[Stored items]
:::::

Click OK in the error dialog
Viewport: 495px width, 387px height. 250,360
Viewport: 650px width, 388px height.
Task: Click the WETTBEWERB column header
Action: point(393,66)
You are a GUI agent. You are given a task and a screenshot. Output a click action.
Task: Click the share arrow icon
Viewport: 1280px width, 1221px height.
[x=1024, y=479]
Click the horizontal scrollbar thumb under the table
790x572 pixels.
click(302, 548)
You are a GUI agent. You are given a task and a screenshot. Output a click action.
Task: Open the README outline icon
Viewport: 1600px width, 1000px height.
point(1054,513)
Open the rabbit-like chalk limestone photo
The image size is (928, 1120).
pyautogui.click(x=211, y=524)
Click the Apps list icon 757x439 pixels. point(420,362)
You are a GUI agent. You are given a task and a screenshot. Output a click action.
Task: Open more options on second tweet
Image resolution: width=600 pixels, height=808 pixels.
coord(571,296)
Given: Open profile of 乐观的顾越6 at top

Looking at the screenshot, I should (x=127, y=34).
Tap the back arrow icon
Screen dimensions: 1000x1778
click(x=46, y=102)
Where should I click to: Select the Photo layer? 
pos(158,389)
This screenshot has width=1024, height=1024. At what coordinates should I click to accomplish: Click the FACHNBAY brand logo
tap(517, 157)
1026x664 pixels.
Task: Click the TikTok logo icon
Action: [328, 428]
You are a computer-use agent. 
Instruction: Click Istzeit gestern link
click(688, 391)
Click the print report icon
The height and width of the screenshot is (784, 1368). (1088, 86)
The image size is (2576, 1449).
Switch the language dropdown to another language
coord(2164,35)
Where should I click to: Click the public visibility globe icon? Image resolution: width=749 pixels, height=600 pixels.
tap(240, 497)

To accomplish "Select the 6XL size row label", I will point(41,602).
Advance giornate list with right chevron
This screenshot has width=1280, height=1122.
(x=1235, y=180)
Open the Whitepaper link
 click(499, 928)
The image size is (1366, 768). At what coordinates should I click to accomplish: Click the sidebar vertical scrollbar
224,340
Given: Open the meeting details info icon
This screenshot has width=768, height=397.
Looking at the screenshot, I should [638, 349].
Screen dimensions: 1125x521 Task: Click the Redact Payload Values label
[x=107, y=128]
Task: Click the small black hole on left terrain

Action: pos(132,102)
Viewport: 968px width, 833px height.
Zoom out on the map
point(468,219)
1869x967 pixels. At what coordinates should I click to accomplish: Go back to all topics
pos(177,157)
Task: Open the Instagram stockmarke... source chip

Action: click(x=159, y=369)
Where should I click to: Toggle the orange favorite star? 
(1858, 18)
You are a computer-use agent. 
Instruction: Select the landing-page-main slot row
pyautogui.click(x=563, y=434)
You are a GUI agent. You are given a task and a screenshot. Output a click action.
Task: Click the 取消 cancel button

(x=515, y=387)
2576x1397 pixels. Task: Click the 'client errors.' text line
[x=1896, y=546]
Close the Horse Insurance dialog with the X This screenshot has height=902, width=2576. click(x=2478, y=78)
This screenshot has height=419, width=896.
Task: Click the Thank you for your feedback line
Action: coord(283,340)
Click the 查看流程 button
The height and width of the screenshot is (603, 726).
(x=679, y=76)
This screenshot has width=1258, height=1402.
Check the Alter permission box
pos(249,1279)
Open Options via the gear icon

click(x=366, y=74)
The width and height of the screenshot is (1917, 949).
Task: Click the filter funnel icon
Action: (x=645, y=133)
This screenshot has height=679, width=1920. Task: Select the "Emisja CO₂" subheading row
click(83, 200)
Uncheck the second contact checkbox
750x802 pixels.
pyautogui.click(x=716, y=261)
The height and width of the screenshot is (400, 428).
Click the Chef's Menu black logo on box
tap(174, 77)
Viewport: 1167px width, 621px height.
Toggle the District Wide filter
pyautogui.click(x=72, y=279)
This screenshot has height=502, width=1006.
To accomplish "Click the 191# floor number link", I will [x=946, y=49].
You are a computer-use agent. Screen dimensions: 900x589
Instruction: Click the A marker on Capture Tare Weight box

:::::

Return all entries exactly.

Click OK in the error dialog
Viewport: 495px width, 387px height. 250,360
Viewport: 650px width, 388px height.
Task: Click the WETTBEWERB column header
Action: point(393,66)
You are a GUI agent. You are given a task and a screenshot. Output a click action.
Task: Click the share arrow icon
Viewport: 1280px width, 1221px height.
[x=1024, y=479]
Click the horizontal scrollbar thumb under the table
790x572 pixels.
click(302, 548)
You are a GUI agent. You are given a task and a screenshot. Output a click action.
Task: Open the README outline icon
Viewport: 1600px width, 1000px height.
point(1054,513)
Open the rabbit-like chalk limestone photo
The image size is (928, 1120).
pyautogui.click(x=211, y=524)
Click the Apps list icon 757x439 pixels. point(420,362)
You are a GUI agent. You are given a task and a screenshot. Output a click action.
Task: Open more options on second tweet
Image resolution: width=600 pixels, height=808 pixels.
coord(571,296)
Given: Open profile of 乐观的顾越6 at top

Looking at the screenshot, I should (x=127, y=34).
Tap the back arrow icon
Screen dimensions: 1000x1778
click(x=46, y=102)
Where should I click to: Select the Photo layer? 
pos(158,389)
This screenshot has width=1024, height=1024. At what coordinates should I click to accomplish: Click the FACHNBAY brand logo
tap(517, 157)
1026x664 pixels.
Task: Click the TikTok logo icon
Action: [328, 428]
You are a computer-use agent. 
Instruction: Click Istzeit gestern link
click(688, 391)
Click the print report icon
The height and width of the screenshot is (784, 1368). (1088, 86)
The image size is (2576, 1449).
Switch the language dropdown to another language
coord(2164,35)
Where should I click to: Click the public visibility globe icon? Image resolution: width=749 pixels, height=600 pixels.
tap(240, 497)

To accomplish "Select the 6XL size row label", I will point(41,602).
Advance giornate list with right chevron
This screenshot has width=1280, height=1122.
(x=1235, y=180)
Open the Whitepaper link
 click(499, 928)
The image size is (1366, 768). At what coordinates should I click to accomplish: Click the sidebar vertical scrollbar
224,340
Given: Open the meeting details info icon
This screenshot has width=768, height=397.
Looking at the screenshot, I should [638, 349].
Screen dimensions: 1125x521 Task: Click the Redact Payload Values label
[x=107, y=128]
Task: Click the small black hole on left terrain

Action: pos(132,102)
Viewport: 968px width, 833px height.
Zoom out on the map
point(468,219)
1869x967 pixels. At what coordinates should I click to accomplish: Go back to all topics
pos(177,157)
Task: Open the Instagram stockmarke... source chip

Action: click(x=159, y=369)
Where should I click to: Toggle the orange favorite star? 
(1858, 18)
You are a computer-use agent. 
Instruction: Select the landing-page-main slot row
pyautogui.click(x=563, y=434)
You are a GUI agent. You are given a task and a screenshot. Output a click action.
Task: Click the 取消 cancel button

(x=515, y=387)
2576x1397 pixels. Task: Click the 'client errors.' text line
[x=1896, y=546]
Close the Horse Insurance dialog with the X This screenshot has height=902, width=2576. click(x=2478, y=78)
This screenshot has height=419, width=896.
Task: Click the Thank you for your feedback line
Action: coord(283,340)
Click the 查看流程 button
The height and width of the screenshot is (603, 726).
(x=679, y=76)
This screenshot has width=1258, height=1402.
Check the Alter permission box
pos(249,1279)
Open Options via the gear icon

click(x=366, y=74)
The width and height of the screenshot is (1917, 949).
Task: Click the filter funnel icon
Action: (x=645, y=133)
This screenshot has height=679, width=1920. Task: Select the "Emisja CO₂" subheading row
click(83, 200)
Uncheck the second contact checkbox
750x802 pixels.
pyautogui.click(x=716, y=261)
The height and width of the screenshot is (400, 428).
Click the Chef's Menu black logo on box
tap(174, 77)
Viewport: 1167px width, 621px height.
Toggle the District Wide filter
pyautogui.click(x=72, y=279)
This screenshot has height=502, width=1006.
To accomplish "Click the 191# floor number link", I will [x=946, y=49].
You are a computer-use agent. Screen dimensions: 900x589
Instruction: Click the A marker on Capture Tare Weight box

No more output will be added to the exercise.